He also wanted to incorporate Safety and Permits’ Motor Vehicle Inspection Bureau as well as the Equipment Maintenance Division under the Chief Administrator’s Office. The city didn’t make any changes to those two offices, and it didn’t create a Department of Vehicles. But the City Council on Thursday still followed a central part of that plan by consolidating the Ground Transportation Bureau and the Parking Enforcement Division under DPW. 

The council’s actions on Thursday changes the New Orleans Municipal Code. But there had been some questions among officials, including at a Civil Service Commission earlier this year, as to whether this move went against the city’s Home Rule Charter. The charter functions as a kind of constitution for the city and is more difficult to amend than the code.  

The charter mandates that Safety and Permits has some responsibility for how the Ground Transportation Bureau does its work. 

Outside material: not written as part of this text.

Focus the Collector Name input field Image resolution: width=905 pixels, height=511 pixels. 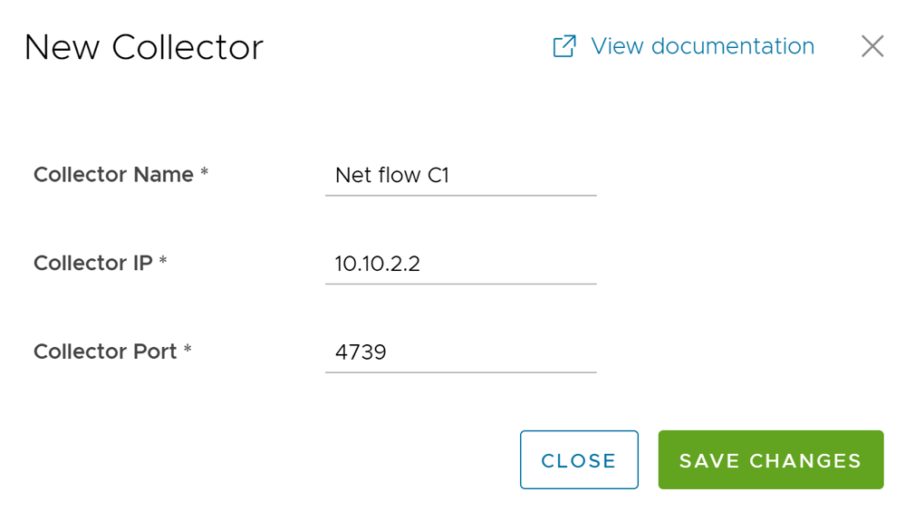click(460, 175)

Most changes to the charter require an election. But mayors can reassign the responsibilities of a limited number of departments — including DPW and Safety and Permits — using an executive order, which then must be approved by the council.  But the second option isn’t available to mayors in the final year of their current term. Cantrell is up for reelection later this year. 

But the attorneys for the city concluded that it wasn’t necessary to change the charter in order to move the GTB. The charter doesn’t require that Safety and Permits regulate taxis and limos. It only gives Safety and Permits the task of recommending policies and procedures for how to issue permits — called Certificates of Public Necessity and Convenience for those services. The responsibilities being shifted to DPW are about administration and enforcement, not creating permit policy.

“Attorneys for the City have reviewed the proposed change and found it to be consistent with the Charter,” said Andrew Sullivan, Chief of Staff for Councilwoman Kristen Palmer, who sponsored Thursday’s ordinance on Cantrell’s behalf. 

Michael Isaac Stein covers New Orleans' cultural economy and local government for The Lens. Before joining the staff, he freelanced for The Lens as well as The Intercept, CityLab, The New Republic, and...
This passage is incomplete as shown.